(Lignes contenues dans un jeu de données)
· · ·

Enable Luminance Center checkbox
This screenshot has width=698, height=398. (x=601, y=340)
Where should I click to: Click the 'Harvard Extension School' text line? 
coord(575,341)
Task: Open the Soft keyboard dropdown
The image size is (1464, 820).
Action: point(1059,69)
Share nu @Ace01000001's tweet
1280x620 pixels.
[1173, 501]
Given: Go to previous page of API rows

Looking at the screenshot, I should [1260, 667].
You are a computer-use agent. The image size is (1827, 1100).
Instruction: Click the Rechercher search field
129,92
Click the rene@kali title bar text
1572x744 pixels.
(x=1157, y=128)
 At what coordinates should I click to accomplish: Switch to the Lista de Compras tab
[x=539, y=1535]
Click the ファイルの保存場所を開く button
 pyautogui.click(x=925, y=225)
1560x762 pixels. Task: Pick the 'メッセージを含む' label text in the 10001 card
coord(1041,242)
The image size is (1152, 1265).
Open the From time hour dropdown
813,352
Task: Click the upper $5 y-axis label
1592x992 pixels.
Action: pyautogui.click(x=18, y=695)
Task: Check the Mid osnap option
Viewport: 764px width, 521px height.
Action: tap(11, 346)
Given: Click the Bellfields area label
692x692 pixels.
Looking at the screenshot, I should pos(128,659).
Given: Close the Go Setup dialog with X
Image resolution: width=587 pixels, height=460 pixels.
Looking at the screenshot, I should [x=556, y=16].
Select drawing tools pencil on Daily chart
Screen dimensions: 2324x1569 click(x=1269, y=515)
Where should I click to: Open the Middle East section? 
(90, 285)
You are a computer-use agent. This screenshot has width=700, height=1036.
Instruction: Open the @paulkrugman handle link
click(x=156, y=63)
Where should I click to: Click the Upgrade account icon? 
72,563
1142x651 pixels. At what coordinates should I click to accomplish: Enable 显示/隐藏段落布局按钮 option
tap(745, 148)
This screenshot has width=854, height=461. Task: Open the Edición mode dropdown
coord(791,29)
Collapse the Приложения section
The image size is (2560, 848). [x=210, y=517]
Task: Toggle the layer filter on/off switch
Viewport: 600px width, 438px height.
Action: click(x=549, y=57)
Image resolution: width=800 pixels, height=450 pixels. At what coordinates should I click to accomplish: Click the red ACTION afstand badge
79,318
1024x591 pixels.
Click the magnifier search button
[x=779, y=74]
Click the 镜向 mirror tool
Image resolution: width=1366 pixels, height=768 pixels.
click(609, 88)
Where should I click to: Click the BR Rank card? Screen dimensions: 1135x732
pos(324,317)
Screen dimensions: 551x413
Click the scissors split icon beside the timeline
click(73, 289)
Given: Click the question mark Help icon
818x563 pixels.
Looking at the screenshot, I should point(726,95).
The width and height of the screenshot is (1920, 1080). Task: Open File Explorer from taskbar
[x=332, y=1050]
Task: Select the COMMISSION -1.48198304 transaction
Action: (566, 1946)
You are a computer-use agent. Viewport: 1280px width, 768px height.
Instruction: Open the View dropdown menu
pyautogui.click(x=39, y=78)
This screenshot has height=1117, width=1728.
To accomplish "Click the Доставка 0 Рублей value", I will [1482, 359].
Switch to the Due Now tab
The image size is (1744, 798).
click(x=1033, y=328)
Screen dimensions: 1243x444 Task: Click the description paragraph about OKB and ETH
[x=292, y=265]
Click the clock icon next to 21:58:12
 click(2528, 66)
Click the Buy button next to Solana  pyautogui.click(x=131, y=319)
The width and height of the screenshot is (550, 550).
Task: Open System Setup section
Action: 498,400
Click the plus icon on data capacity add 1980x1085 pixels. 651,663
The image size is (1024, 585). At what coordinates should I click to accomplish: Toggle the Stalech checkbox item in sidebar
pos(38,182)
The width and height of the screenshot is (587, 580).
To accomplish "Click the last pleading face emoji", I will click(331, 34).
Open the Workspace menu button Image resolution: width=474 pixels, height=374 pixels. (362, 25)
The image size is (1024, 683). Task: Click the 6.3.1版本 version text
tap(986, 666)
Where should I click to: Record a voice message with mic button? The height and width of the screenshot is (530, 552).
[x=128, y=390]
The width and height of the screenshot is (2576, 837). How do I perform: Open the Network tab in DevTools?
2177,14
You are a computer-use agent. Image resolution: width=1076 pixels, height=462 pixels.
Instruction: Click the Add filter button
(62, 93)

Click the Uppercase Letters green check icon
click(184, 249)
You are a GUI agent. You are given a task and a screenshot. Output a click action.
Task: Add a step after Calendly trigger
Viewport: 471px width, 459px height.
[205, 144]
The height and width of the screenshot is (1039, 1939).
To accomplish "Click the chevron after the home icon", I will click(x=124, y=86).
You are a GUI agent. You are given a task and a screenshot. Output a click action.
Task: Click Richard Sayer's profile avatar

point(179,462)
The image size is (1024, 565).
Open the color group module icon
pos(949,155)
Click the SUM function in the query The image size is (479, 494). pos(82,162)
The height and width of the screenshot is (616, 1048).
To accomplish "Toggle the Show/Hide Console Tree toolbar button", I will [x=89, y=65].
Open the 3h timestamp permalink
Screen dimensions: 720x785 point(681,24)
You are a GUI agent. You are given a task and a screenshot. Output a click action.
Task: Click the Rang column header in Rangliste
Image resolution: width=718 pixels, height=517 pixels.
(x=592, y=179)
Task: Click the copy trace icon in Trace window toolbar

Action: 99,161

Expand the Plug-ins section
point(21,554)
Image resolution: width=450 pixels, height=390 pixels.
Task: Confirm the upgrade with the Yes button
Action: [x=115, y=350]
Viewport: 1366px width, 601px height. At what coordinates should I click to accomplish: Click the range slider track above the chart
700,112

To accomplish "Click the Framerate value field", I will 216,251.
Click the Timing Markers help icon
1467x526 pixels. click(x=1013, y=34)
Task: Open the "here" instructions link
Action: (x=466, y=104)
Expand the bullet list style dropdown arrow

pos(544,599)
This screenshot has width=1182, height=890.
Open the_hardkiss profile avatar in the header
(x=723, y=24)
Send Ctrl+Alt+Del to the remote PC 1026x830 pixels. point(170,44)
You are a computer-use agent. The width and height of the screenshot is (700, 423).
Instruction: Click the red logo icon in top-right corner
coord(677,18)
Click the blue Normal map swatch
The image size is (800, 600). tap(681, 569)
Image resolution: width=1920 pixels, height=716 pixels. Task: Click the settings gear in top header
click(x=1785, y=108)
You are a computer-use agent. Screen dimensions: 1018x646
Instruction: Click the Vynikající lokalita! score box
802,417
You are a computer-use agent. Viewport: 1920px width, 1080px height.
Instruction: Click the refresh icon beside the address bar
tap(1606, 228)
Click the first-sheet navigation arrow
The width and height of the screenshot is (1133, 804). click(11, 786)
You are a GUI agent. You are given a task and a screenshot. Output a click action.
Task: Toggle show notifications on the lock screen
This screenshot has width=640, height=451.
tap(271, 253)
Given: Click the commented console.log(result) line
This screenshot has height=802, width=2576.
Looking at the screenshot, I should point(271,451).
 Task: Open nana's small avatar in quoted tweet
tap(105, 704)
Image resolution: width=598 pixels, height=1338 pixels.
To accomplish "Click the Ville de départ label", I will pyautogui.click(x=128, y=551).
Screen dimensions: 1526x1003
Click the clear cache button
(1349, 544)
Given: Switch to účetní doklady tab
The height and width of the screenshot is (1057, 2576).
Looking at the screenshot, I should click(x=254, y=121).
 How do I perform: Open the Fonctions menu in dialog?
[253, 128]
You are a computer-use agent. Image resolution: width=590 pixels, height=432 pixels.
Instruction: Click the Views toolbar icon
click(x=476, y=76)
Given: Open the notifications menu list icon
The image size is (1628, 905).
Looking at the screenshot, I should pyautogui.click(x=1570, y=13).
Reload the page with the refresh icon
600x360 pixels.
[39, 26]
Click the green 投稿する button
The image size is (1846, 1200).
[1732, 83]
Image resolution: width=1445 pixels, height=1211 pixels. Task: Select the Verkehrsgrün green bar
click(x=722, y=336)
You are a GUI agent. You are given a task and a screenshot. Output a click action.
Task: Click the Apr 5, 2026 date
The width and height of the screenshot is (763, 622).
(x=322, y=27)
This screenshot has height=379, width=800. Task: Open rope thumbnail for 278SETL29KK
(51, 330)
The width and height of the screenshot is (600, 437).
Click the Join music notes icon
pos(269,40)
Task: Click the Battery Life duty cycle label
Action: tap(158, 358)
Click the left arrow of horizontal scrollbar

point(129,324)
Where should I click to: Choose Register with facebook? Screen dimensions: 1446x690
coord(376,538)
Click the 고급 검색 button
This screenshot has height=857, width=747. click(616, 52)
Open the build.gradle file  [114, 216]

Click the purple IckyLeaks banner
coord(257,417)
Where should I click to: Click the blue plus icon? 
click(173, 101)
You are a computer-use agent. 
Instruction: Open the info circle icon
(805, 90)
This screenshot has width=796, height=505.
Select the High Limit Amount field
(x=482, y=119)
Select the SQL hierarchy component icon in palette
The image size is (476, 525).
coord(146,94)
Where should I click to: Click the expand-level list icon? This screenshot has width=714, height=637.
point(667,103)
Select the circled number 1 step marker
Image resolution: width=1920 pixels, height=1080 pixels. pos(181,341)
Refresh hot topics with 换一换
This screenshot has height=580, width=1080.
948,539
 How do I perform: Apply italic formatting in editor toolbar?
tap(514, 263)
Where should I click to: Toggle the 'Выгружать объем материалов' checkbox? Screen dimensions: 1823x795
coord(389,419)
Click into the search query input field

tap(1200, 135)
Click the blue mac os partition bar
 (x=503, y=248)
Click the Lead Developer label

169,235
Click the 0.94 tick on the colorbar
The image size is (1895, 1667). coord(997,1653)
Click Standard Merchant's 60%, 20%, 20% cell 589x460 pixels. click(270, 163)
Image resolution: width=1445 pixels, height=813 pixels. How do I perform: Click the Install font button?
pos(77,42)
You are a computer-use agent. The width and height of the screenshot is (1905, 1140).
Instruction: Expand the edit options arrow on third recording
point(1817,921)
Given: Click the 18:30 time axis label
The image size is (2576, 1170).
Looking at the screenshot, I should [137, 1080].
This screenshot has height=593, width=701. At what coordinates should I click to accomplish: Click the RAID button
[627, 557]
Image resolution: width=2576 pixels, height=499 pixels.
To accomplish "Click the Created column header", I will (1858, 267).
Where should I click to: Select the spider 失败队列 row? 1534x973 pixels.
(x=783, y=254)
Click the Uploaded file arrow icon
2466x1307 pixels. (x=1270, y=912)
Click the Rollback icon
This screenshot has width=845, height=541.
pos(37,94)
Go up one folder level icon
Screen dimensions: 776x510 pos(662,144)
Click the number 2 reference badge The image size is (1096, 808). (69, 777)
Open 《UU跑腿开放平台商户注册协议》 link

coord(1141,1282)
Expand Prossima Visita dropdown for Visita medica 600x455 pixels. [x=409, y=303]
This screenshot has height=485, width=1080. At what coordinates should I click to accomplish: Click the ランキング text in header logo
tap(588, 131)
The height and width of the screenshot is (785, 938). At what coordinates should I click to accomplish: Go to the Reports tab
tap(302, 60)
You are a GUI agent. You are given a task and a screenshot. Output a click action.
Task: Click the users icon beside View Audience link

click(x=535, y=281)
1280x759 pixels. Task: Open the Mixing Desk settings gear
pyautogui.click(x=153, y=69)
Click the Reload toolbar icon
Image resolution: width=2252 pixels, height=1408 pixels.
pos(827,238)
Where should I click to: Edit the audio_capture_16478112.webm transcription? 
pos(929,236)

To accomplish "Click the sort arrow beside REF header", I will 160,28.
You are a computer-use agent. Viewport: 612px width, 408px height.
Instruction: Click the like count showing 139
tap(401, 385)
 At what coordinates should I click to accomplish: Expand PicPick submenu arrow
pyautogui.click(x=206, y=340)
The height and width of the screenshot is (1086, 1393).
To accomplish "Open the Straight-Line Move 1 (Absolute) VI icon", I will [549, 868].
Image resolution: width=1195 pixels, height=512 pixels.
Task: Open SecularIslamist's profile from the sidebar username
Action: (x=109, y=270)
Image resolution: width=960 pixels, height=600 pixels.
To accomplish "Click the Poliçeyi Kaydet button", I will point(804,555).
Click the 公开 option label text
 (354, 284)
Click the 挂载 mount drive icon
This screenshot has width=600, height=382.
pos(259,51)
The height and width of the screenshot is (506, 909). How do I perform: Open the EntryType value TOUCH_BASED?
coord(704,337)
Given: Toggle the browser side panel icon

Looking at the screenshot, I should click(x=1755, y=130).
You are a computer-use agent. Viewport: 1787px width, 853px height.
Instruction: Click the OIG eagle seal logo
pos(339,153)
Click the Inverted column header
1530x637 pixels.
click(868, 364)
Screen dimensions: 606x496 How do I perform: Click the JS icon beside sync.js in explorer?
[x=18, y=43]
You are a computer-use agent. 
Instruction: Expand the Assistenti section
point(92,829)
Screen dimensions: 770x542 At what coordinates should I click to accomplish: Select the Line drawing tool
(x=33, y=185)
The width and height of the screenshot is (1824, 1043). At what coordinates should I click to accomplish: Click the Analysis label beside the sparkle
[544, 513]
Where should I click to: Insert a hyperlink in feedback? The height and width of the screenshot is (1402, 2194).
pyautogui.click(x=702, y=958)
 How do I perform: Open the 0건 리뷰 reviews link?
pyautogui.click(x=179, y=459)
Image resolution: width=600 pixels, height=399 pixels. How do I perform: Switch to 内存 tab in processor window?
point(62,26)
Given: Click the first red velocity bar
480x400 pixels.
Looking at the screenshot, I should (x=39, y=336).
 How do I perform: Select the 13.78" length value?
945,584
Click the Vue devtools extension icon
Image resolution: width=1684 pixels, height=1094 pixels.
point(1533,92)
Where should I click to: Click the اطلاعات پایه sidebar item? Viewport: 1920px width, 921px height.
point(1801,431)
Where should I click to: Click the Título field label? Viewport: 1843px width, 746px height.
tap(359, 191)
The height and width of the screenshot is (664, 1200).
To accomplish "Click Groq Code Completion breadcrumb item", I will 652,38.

· · ·

_Consigne donnée_
Recopie à l'identique les lignes allant de celle qui contient « Image resolution: width=598 » jusqu'à celle qui contient « click(x=476, y=76) », toutes deux incluses.

_Réponse finale_
Image resolution: width=598 pixels, height=1338 pixels.
To accomplish "Click the Ville de départ label", I will pyautogui.click(x=128, y=551).
Screen dimensions: 1526x1003
Click the clear cache button
(1349, 544)
Given: Switch to účetní doklady tab
The height and width of the screenshot is (1057, 2576).
Looking at the screenshot, I should click(x=254, y=121).
 How do I perform: Open the Fonctions menu in dialog?
[253, 128]
You are a computer-use agent. Image resolution: width=590 pixels, height=432 pixels.
Instruction: Click the Views toolbar icon
click(x=476, y=76)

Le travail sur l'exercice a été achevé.